▶ [DIRECTIVE]: List every line of the records below that contains the word "Switch", matching case exactly.

▶ [Entries on where items appear]:
+++
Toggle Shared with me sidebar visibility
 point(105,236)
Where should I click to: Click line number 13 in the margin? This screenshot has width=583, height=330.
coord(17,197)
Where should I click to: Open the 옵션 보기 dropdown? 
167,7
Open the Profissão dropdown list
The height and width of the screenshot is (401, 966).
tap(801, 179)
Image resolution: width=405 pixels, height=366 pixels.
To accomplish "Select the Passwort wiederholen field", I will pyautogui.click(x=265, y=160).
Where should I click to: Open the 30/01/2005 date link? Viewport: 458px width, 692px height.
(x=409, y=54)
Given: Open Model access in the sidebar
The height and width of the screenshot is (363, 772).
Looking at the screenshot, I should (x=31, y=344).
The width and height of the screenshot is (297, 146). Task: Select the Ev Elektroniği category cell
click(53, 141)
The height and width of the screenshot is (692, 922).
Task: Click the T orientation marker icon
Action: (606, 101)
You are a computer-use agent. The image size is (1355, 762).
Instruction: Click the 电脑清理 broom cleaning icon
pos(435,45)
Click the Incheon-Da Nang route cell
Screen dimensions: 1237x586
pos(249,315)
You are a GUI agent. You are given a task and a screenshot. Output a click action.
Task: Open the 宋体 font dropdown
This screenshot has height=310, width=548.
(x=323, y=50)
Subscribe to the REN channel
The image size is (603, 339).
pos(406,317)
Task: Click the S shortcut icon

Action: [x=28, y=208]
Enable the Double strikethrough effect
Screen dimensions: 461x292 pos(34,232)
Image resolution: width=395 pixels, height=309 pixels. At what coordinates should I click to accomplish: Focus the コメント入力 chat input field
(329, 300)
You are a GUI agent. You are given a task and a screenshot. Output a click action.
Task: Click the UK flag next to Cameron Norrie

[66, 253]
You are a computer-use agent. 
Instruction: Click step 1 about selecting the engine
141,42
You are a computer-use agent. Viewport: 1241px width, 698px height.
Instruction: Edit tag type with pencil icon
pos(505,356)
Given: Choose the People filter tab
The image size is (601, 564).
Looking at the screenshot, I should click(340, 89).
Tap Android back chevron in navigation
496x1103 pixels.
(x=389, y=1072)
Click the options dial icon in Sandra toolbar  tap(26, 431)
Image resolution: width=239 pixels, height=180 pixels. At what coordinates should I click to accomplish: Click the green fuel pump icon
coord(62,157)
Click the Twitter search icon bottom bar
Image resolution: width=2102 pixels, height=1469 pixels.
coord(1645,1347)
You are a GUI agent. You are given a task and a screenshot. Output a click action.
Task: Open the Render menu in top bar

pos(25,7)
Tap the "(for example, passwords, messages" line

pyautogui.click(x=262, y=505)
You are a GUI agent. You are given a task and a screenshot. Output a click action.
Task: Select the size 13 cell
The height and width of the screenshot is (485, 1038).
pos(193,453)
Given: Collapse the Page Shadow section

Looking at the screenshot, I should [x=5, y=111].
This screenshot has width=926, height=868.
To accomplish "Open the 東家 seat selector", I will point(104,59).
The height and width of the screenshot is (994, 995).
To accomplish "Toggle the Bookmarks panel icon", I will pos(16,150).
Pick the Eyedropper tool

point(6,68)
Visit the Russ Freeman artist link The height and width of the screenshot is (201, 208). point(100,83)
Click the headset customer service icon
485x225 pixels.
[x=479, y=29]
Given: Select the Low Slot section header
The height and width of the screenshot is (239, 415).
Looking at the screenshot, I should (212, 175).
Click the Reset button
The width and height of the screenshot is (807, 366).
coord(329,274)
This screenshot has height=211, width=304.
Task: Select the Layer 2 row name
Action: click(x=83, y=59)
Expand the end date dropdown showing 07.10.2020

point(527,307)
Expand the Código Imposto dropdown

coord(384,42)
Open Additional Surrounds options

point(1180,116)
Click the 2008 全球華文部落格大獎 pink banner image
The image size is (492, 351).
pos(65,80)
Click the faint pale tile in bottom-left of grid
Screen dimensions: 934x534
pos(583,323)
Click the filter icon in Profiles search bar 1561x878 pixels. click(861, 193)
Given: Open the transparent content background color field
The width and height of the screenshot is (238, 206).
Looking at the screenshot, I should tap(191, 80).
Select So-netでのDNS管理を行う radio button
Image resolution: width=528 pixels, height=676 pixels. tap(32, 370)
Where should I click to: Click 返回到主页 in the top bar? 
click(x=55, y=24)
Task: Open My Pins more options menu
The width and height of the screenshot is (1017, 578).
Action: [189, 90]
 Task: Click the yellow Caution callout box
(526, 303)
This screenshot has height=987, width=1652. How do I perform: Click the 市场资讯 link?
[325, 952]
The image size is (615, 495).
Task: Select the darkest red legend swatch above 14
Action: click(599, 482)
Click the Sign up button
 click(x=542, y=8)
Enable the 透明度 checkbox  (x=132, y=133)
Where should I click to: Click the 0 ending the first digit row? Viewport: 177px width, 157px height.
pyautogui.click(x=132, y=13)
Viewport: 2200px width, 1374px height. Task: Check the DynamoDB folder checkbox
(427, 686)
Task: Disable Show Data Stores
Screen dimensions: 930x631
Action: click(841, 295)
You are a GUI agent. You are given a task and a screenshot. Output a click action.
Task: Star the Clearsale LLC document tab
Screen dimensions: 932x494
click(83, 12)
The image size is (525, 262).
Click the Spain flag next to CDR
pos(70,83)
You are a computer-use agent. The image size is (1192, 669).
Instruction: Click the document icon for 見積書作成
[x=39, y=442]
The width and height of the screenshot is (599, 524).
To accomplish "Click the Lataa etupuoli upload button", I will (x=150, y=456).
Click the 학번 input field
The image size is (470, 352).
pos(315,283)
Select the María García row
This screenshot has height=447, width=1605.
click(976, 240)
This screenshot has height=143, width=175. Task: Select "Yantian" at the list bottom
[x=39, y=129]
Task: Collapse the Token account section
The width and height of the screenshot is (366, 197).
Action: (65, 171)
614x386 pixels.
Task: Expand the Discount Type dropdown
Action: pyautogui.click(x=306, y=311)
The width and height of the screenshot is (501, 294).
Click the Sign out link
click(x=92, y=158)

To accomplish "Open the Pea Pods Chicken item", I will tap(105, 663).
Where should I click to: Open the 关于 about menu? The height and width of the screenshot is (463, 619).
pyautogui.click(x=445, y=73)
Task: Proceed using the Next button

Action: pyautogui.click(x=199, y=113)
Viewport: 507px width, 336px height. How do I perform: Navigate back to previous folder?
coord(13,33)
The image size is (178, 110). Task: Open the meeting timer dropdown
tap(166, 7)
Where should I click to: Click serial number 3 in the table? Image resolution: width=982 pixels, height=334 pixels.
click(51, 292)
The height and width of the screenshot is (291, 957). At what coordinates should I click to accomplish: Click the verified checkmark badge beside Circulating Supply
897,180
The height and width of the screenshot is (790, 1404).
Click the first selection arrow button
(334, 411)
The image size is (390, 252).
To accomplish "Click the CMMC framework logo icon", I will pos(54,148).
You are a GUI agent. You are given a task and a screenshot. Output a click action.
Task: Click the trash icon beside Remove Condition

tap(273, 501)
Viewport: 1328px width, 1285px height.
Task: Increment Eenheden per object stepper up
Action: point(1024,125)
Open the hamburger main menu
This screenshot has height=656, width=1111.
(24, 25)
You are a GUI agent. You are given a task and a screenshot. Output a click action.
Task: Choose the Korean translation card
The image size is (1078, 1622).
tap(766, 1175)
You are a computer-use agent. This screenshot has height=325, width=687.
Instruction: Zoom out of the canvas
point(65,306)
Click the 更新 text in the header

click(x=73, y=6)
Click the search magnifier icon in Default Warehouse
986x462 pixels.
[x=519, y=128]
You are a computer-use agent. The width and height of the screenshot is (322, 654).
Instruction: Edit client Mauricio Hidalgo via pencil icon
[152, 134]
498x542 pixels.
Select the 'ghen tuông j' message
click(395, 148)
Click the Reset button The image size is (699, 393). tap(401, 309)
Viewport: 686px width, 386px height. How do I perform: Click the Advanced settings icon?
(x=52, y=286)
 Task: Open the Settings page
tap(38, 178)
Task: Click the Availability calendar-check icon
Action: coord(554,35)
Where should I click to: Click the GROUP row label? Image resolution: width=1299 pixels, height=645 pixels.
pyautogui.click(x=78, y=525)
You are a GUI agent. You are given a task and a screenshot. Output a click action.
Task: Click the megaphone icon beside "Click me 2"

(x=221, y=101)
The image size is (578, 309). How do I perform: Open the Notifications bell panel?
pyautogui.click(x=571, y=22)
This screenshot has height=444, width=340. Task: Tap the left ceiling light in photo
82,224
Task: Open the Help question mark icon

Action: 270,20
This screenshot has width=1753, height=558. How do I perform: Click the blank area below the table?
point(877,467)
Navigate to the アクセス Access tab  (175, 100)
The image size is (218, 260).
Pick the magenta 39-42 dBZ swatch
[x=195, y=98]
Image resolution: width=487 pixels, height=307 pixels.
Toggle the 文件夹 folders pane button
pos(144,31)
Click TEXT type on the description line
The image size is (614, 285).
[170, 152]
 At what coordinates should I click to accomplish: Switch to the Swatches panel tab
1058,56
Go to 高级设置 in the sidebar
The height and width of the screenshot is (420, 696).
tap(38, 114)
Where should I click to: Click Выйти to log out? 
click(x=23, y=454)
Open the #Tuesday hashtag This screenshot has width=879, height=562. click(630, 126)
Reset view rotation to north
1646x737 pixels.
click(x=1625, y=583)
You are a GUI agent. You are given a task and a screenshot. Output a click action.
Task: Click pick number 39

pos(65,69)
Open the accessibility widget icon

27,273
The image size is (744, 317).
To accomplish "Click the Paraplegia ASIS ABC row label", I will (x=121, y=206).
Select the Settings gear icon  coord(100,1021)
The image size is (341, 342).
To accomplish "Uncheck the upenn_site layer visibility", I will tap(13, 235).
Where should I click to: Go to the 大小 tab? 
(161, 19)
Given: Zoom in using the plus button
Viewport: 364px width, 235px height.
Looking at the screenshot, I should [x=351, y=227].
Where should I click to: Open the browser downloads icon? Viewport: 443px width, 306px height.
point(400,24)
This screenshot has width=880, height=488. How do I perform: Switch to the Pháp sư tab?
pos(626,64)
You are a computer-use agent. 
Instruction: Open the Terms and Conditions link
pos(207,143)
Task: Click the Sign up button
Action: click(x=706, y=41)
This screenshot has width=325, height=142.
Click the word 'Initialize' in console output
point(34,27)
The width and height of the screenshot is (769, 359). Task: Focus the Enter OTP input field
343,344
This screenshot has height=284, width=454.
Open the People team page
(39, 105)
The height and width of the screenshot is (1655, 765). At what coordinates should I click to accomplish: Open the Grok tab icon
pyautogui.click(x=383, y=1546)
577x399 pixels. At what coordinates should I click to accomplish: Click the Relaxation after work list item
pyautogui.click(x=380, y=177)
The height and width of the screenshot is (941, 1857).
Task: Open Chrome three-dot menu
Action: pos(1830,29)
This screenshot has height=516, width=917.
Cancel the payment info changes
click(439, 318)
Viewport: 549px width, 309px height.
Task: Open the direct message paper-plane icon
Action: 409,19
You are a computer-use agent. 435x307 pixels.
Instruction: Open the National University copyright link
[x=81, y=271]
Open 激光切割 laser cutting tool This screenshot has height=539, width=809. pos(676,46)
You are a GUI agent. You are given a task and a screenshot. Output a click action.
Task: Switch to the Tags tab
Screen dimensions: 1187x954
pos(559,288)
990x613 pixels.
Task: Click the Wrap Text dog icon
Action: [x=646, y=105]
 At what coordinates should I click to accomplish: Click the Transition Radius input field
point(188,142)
+++
▶ [SOLUTION TO THE EXERCISE]:
 At what coordinates should I click to accomplish: Switch to the Swatches panel tab
This screenshot has width=880, height=488. How do I perform: Switch to the Pháp sư tab?
Task: Switch to the Tags tab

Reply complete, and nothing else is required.